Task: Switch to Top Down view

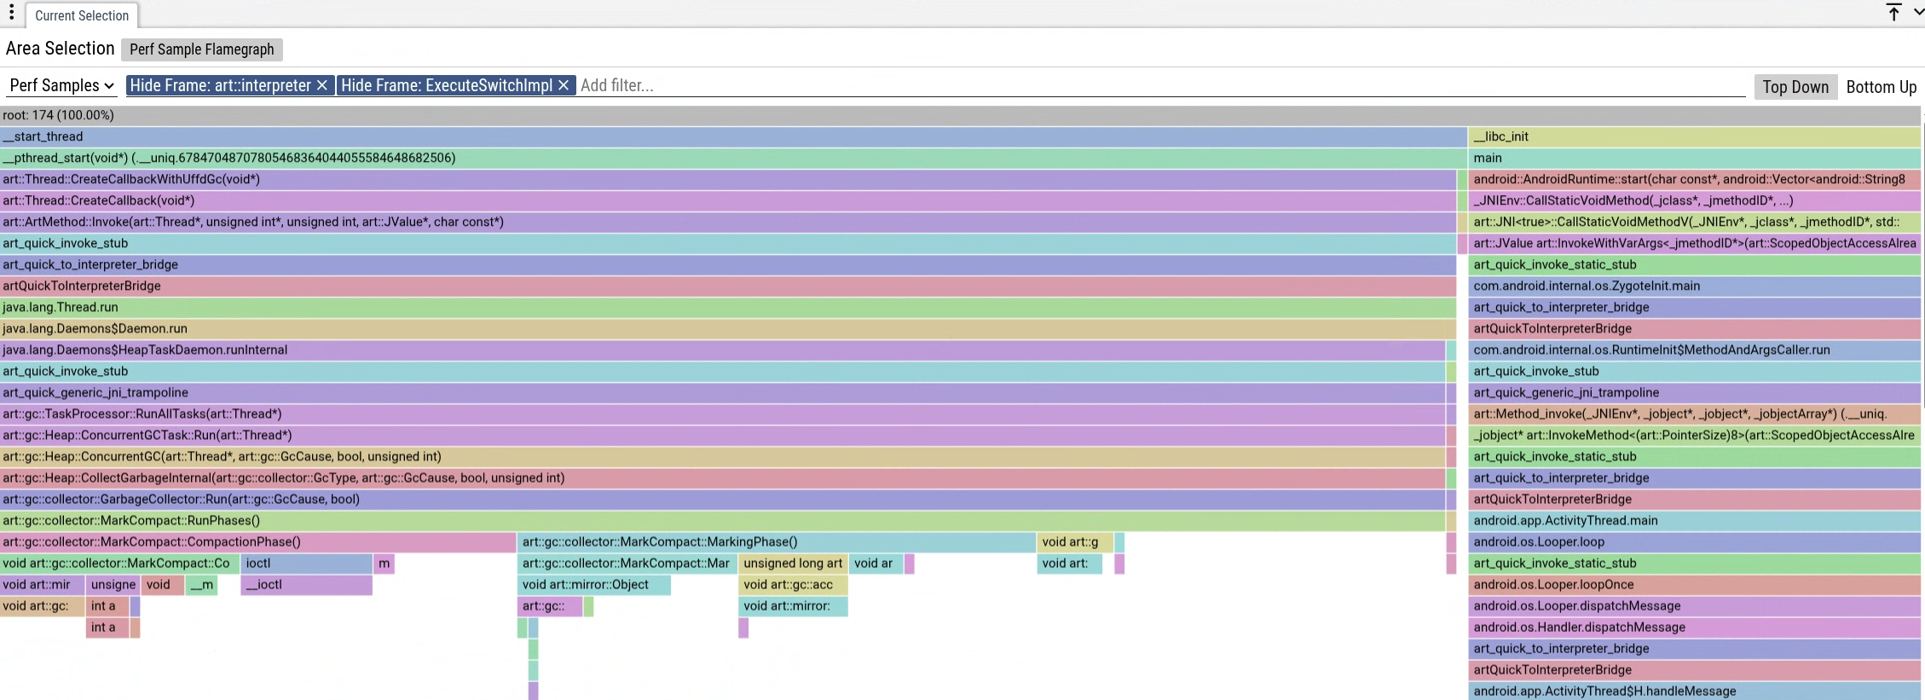Action: (1795, 87)
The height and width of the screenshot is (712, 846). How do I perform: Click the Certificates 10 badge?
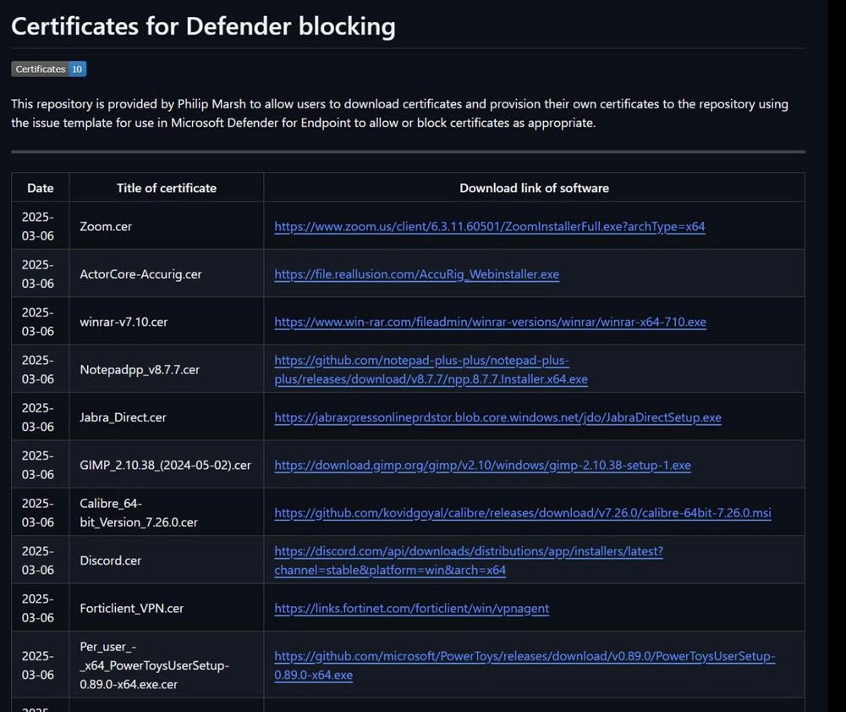click(48, 69)
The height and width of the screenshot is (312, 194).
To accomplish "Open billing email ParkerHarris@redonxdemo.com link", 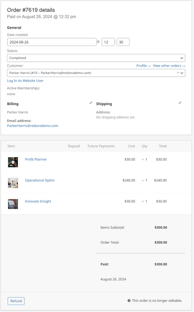I will [x=33, y=126].
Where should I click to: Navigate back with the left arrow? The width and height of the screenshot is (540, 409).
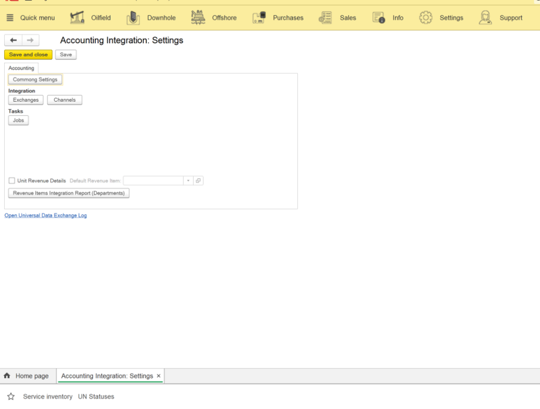pos(13,40)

Task goal = Leaving out the pictures, return exactly the lines from the one that contains "Where should I" through the last line of the records above, inclusive.

Result below =
Where should I click to: Navigate back with the left arrow? The width and height of the screenshot is (540, 409).
pos(13,40)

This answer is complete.